Allégations principales : défauts mécaniques et logiciels

Les poursuites se concentrent sur deux défauts principaux de la transmission UA80. Le premier est mécanique : une accumulation excessive de chaleur au sein de la boîte de vitesses accélère l’usure et dégrade le liquide de transmission, réduisant ainsi sa durée de vie. Le second est lié au logiciel : une programmation défectueuse provoque un passage prématuré des rapports et un engagement de l’embrayage du convertisseur de couple, ce qui exerce une pression excessive sur les composants internes.

Les plaignants allèguent que Toyota était au courant de ces problèmes lors des tests de durabilité de pré-production, mais a quand même procédé à l’installation, privilégiant l’efficacité énergétique plutôt que la fiabilité à long terme. Des documents judiciaires suggèrent que Toyota a même mis en œuvre des mises à jour logicielles qui ont exacerbé le problème pour atteindre les objectifs d’économie de carburant, tout en refusant les demandes de garantie une fois que les véhicules dépassaient les seuils de kilométrage.

Expériences des propriétaires : pannes inattendues et coûts de réparation élevés

James LaBoutheller, propriétaire d’une Toyota Camry XSE 2020, illustre le problème. Après avoir entendu des bruits anormaux, un concessionnaire Toyota a confirmé que sa transmission devait être remplacée.
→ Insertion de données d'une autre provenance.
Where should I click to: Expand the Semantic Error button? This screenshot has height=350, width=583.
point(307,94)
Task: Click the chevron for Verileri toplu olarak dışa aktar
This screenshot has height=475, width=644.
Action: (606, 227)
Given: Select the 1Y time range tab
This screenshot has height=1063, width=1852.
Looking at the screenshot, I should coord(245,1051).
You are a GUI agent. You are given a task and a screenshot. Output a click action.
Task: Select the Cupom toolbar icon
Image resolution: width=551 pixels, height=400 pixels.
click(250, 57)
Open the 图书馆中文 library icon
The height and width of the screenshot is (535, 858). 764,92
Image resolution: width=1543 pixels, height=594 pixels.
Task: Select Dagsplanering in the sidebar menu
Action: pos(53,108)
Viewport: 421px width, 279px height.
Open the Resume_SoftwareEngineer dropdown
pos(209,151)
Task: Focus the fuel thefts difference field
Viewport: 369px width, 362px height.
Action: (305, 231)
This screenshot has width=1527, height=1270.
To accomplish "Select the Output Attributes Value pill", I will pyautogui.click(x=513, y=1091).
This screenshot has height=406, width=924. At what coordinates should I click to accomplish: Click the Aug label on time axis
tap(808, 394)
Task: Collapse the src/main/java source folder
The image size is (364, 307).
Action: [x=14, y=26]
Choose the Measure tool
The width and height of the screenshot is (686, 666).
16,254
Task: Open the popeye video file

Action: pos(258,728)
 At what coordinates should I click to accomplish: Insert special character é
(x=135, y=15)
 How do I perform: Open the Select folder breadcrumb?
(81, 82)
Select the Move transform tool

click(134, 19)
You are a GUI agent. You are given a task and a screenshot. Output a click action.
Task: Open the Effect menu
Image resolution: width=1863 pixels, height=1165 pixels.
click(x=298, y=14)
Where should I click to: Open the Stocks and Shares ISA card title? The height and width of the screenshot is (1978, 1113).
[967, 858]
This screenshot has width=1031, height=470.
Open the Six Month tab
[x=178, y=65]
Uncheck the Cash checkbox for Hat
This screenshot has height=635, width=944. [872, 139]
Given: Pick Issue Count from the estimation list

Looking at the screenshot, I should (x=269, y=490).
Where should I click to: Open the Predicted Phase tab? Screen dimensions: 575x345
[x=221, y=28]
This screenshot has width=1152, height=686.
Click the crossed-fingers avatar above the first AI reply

Alors que Toyota a fourni une nouvelle unité, l’entreprise a refusé de couvrir les frais d’installation, laissant à LaBoutheller une facture de plusieurs milliers de dollars.

Un autre plaignant, Neil Pallaya, a connu une panne complète de transmission dans son Toyota Highlander 2020 à 67 000 milles. Le concessionnaire a proposé plus de 7 400 $ pour un remplacement, ce qui, selon Pallaya, est tout aussi erroné. Ces cas mettent en évidence une tendance des propriétaires à faire face à des pannes inattendues en dehors de la couverture de la garantie, malgré les preuves suggérant un défaut de conception systémique.

Modèles concernés et poursuites judiciaires

Les poursuites couvrent une large gamme de modèles Toyota et Lexus, notamment le Highlander 2017, l’actuel Lexus TX 350 et divers autres véhicules équipés de la transmission UA80. LaBoutheller cherche à représenter une classe nationale de propriétaires et de locataires concernés, exigeant un procès devant jury et des dommages-intérêts financiers.

Les plaignants soutiennent que Toyota a ignoré des années de signes avant-coureurs, notamment des données internes, des plaintes de clients et des documents gouvernementaux en matière de sécurité documentant des pannes précoces de transmission.

La pression juridique croissante soulève de sérieuses questions sur le contrôle qualité et la transparence de Toyota concernant ce défaut mécanique répandu. Les implications à long terme sur la réputation du constructeur automobile et ses ventes futures restent à voir.